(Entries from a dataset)

════════════════

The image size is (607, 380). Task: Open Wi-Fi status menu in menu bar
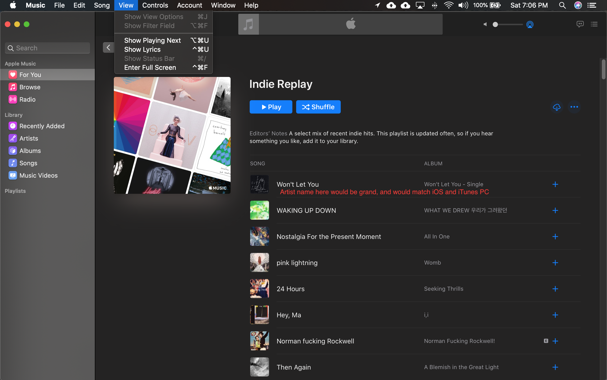click(x=448, y=5)
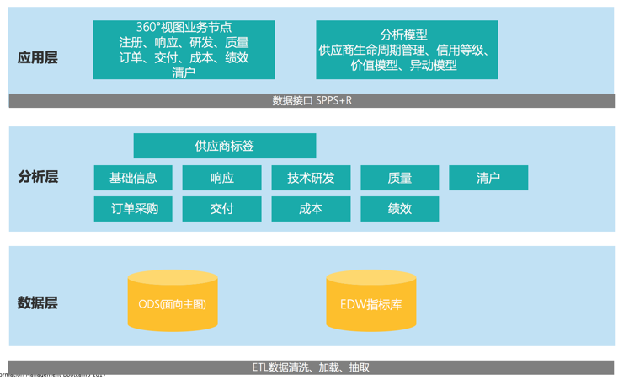
Task: Click the 技术研发 box
Action: [x=311, y=178]
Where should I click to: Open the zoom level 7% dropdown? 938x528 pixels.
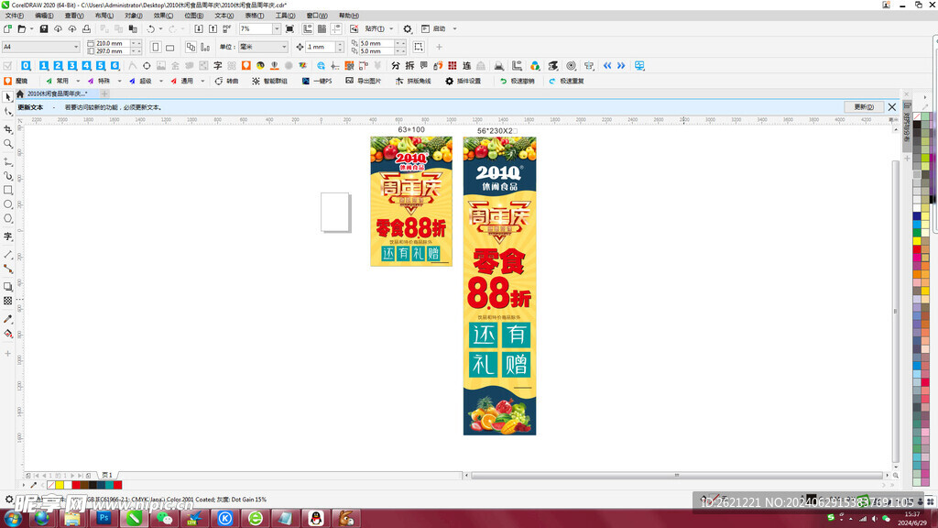pos(276,29)
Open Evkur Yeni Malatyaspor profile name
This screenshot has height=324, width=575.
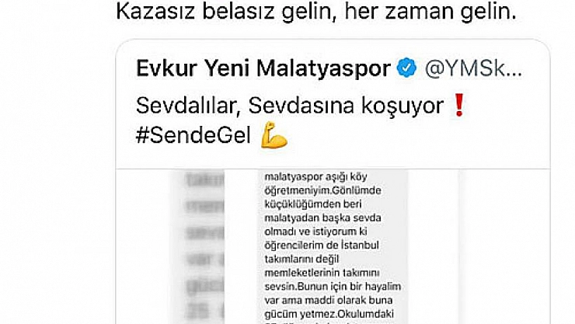point(263,68)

════════════════

## Written instruction
Transcribe the entries word for word, starting at the line that contains "Open Evkur Yeni Malatyaspor profile name" and continuing through the last entry. Leave out the pictures.

## Solution to the problem
Open Evkur Yeni Malatyaspor profile name
This screenshot has height=324, width=575.
point(263,68)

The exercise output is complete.